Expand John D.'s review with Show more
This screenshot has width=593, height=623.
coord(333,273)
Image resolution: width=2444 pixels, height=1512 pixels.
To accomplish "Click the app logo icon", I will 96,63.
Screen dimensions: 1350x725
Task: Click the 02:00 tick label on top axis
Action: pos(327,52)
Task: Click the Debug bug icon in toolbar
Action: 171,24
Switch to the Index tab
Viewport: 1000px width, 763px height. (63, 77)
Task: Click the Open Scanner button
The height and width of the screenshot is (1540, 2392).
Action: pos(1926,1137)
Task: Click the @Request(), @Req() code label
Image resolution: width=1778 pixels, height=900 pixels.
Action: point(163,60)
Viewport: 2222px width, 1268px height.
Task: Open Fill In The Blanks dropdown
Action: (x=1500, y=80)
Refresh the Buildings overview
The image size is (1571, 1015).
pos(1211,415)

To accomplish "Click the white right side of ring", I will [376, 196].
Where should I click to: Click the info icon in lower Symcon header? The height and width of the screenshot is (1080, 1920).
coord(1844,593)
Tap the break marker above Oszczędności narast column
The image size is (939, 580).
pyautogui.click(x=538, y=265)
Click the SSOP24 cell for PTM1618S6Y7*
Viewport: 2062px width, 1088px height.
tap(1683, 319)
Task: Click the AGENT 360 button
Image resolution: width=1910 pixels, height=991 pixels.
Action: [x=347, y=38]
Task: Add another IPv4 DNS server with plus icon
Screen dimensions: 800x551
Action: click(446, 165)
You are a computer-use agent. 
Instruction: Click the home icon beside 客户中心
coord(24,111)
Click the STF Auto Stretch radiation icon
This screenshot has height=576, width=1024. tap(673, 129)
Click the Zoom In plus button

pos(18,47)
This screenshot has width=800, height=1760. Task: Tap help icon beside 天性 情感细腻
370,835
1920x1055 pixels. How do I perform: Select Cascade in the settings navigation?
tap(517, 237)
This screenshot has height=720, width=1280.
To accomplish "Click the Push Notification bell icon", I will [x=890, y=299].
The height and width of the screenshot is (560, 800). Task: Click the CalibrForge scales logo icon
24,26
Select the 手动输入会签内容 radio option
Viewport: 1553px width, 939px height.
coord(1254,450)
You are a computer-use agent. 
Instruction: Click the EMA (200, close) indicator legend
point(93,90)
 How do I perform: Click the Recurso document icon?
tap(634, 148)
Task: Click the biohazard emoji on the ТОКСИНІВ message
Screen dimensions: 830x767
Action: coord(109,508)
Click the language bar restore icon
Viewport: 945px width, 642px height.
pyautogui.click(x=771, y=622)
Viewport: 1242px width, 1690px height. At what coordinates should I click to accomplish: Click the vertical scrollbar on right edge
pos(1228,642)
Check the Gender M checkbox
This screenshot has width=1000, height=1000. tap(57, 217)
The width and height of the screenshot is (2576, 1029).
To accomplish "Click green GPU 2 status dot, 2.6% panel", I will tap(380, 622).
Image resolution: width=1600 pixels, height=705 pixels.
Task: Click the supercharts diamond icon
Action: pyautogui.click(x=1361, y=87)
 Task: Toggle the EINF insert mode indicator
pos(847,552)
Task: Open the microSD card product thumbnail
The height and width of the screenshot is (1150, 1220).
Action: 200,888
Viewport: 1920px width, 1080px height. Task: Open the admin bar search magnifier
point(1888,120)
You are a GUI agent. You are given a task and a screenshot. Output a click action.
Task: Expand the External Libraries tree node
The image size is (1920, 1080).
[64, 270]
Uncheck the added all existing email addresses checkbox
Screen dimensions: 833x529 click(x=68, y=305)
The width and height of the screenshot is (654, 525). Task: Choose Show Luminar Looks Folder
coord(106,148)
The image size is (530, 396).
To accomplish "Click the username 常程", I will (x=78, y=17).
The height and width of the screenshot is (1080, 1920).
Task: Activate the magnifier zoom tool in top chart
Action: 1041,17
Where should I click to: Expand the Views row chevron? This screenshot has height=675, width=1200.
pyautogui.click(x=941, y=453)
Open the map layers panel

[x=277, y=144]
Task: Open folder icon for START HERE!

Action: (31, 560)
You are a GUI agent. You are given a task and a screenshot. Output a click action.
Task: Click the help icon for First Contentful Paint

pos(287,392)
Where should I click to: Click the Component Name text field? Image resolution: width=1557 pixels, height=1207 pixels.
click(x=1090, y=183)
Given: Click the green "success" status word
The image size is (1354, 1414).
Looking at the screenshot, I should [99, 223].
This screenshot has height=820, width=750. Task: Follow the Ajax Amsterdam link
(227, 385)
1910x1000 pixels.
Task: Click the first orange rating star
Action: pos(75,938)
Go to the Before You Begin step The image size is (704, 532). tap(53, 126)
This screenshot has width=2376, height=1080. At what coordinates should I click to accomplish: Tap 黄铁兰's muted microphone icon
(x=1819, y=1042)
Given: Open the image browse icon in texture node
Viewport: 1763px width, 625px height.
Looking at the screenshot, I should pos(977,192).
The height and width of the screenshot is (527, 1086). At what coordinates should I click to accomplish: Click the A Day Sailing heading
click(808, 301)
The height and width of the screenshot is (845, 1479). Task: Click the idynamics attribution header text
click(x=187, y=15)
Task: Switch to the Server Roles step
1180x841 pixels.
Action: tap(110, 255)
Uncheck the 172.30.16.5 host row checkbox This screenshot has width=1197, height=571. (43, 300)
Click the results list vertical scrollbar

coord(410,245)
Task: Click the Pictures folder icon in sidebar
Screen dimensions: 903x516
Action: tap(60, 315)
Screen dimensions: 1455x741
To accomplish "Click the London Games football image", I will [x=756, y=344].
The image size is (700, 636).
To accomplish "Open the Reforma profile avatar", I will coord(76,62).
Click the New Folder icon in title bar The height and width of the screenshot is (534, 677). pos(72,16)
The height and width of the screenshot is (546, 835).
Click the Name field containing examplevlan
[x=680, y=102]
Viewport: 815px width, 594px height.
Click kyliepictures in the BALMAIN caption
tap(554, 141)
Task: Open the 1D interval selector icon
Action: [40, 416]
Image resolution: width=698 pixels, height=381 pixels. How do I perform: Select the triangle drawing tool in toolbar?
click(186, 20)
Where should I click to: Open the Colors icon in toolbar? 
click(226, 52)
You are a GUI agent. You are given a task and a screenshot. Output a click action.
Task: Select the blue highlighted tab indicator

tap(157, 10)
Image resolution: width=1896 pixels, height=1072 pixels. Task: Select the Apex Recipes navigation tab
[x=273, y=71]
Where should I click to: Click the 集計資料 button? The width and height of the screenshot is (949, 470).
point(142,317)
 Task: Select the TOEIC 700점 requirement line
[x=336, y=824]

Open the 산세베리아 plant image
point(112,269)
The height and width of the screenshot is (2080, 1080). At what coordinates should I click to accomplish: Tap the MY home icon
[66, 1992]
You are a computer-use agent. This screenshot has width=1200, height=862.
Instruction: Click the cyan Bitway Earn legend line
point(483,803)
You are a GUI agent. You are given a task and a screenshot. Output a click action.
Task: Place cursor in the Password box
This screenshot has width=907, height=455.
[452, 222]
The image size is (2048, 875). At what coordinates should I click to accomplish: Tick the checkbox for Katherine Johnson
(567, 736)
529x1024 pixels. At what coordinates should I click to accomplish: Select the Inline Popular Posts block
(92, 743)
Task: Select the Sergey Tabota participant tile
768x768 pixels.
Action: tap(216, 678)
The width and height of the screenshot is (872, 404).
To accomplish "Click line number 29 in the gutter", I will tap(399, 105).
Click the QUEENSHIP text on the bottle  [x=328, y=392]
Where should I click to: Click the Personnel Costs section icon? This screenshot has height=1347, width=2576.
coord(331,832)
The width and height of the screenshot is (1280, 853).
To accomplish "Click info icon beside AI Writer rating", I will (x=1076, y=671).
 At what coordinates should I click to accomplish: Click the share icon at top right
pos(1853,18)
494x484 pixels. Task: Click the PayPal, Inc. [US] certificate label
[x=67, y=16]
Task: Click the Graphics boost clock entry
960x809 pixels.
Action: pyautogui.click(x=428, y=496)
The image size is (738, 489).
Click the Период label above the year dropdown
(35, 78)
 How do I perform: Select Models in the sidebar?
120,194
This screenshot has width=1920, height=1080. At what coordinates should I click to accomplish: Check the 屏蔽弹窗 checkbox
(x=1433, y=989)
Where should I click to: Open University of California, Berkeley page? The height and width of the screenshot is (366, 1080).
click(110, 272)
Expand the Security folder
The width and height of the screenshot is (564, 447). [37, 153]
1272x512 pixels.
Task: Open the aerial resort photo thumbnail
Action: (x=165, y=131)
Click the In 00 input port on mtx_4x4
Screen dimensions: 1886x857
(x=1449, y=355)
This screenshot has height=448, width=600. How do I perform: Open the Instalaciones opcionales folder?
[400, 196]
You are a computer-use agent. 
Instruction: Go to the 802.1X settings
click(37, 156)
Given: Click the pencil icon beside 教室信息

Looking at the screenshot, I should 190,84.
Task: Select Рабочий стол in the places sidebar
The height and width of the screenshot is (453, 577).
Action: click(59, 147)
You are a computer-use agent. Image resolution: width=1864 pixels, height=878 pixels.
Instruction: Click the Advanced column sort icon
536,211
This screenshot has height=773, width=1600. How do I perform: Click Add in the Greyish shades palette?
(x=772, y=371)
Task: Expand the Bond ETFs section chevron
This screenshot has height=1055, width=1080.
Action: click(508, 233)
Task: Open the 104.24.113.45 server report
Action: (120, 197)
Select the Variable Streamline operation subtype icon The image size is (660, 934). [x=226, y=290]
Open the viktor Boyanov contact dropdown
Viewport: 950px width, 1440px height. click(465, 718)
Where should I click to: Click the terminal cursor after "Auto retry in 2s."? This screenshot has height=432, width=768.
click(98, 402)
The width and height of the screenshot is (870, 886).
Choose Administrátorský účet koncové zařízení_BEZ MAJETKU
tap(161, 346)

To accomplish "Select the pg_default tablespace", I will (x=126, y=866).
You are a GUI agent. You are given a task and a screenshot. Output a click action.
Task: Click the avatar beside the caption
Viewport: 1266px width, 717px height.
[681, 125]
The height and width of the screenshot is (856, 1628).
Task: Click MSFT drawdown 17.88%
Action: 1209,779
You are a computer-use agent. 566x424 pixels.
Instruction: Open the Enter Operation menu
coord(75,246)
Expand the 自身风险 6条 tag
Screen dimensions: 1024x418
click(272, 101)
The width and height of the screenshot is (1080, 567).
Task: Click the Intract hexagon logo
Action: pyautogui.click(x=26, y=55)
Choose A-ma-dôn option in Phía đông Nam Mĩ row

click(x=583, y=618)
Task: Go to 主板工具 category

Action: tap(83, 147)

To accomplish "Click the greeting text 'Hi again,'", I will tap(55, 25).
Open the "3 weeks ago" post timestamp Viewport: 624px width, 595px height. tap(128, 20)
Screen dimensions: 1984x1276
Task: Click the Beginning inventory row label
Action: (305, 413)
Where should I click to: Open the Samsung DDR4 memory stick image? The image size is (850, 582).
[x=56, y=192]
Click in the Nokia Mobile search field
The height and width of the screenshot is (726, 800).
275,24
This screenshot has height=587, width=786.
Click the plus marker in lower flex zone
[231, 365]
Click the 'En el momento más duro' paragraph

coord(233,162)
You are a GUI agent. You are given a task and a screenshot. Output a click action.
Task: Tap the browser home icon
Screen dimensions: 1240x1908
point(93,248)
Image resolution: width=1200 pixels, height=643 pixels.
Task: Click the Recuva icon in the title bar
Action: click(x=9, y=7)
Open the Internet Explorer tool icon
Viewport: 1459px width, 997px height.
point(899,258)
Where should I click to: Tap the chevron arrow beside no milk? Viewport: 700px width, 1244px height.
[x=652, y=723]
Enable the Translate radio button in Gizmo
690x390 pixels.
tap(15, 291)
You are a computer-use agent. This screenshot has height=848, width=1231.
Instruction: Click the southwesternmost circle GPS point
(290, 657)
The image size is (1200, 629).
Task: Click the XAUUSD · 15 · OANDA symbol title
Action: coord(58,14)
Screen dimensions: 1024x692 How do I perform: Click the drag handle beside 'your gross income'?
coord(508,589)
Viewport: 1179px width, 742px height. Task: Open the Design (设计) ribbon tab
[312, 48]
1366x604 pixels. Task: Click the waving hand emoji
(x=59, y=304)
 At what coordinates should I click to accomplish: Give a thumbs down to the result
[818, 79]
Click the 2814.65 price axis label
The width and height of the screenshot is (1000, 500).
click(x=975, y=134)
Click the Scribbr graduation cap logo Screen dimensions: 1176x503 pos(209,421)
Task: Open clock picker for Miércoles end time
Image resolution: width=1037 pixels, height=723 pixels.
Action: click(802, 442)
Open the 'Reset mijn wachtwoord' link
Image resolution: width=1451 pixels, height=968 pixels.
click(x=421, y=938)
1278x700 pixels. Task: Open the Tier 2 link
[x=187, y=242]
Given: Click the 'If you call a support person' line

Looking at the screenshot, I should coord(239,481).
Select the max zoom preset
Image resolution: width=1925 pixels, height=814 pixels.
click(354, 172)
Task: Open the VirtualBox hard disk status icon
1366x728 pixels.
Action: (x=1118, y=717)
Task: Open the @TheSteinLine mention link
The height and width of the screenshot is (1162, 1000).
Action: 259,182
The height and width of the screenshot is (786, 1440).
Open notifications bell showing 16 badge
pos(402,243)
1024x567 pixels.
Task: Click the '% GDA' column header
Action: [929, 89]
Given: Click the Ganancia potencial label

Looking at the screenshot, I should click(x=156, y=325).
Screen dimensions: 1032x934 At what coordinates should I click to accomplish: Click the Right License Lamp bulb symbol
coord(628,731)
------
Please collect every line of the material above that contains the string "marker", matching case exactly.

Final result:
Tap the break marker above Oszczędności narast column
Click the plus marker in lower flex zone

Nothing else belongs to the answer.